Kecemasan akan mencengkeram kita apabila kita membiarkannya berlarut-larut
dalam diri kita. Menurut
Collins bahwa kecemasan muncul karena
beberapa faktor. Diantaranya adanya Threat (ancaman)
baik ancaman terhadap tubuh, jiwa atau psikisnya (seperti kehilangan
kemerdekaan, kehilangan arti kehidupan) maupun ancaman terhadap eksistensinya
(seperti kehilangan hak).
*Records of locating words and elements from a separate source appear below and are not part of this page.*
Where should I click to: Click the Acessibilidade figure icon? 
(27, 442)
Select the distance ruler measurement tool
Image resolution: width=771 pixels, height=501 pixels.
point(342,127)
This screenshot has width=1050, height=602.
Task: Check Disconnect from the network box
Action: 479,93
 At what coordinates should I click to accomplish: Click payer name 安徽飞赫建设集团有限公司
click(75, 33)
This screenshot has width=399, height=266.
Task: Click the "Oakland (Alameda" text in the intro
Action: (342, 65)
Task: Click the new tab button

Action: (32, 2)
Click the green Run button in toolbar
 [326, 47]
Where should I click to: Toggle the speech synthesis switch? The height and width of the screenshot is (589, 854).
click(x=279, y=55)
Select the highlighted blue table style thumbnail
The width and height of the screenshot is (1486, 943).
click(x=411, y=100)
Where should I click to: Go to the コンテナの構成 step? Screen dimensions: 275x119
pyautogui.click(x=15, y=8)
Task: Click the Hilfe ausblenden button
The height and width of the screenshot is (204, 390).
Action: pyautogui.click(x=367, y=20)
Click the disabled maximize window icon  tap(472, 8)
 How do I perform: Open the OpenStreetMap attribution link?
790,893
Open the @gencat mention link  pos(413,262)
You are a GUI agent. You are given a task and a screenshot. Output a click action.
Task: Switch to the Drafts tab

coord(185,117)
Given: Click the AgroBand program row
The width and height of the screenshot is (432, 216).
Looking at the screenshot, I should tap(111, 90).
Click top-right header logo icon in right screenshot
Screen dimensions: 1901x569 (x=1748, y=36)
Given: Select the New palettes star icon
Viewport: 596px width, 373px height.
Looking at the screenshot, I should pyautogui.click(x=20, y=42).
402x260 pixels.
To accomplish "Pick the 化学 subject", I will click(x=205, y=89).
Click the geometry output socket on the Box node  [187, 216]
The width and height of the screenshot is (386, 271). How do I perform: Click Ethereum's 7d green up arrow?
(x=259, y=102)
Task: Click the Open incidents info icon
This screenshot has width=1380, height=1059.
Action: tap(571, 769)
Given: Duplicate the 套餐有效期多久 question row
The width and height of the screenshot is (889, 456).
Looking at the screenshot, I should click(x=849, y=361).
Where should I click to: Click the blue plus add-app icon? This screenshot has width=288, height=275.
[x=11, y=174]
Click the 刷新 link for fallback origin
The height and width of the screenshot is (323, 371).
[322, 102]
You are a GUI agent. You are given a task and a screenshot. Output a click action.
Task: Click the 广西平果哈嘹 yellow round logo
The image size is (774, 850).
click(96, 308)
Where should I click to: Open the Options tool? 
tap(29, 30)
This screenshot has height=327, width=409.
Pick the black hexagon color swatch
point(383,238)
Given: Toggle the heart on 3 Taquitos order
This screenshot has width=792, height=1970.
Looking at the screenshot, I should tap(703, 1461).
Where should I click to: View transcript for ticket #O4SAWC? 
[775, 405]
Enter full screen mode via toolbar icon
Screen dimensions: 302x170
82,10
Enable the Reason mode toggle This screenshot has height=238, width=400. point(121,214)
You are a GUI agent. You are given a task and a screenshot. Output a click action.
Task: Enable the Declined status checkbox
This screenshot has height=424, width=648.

Conflik (pertentangan)
terjadi karena adanya dua keinginan yang keadaannya bertolak belakang, hampir
setiap dua konflik, dua alternatif atau lebih dimana masing-masing mempunyai sifat
approach dan avoidance.
Kemudian Fear (ketakutan) kecemasan sering timbul karena ketakutan akan
sesuatu, ketakutan akan kegagalan menimbulkan kecemasan, misalnya ketakutan
akan kegagalan dalam mengahadapi ujian atau ketakutan akan penolakan
menimbulkan kecemasn setiap kali harus berhadapan dengan orang-orang baru. Unfulled
Need (kebutuhan yang tidak terpenuhi) kebutuhan manusia begitu kompleks dan
bila manusia gagal untuk memenuhinya maka timbullah kecemasan. Menurut McMahon
(1986,559) menyatakan bahwa faktor-faktor penyebab kecemasan dapat digolongkan yakni faktor kognitif., bahwa kecemasan dapat
timbul sebagai akibat dari antisipasi harapan akan situasi yang menakutkan dan
pernah menimbulkan situasi yang menimbulkan rasa sakit, maka apabila seseorang dihadapkan
pada peristiwa yang sama maka yang bersangkutan akan merasakan kecemasan
sebagai reaksi atas adanya bahaya. Faktor Lingkungan, menurut Slavson (1987)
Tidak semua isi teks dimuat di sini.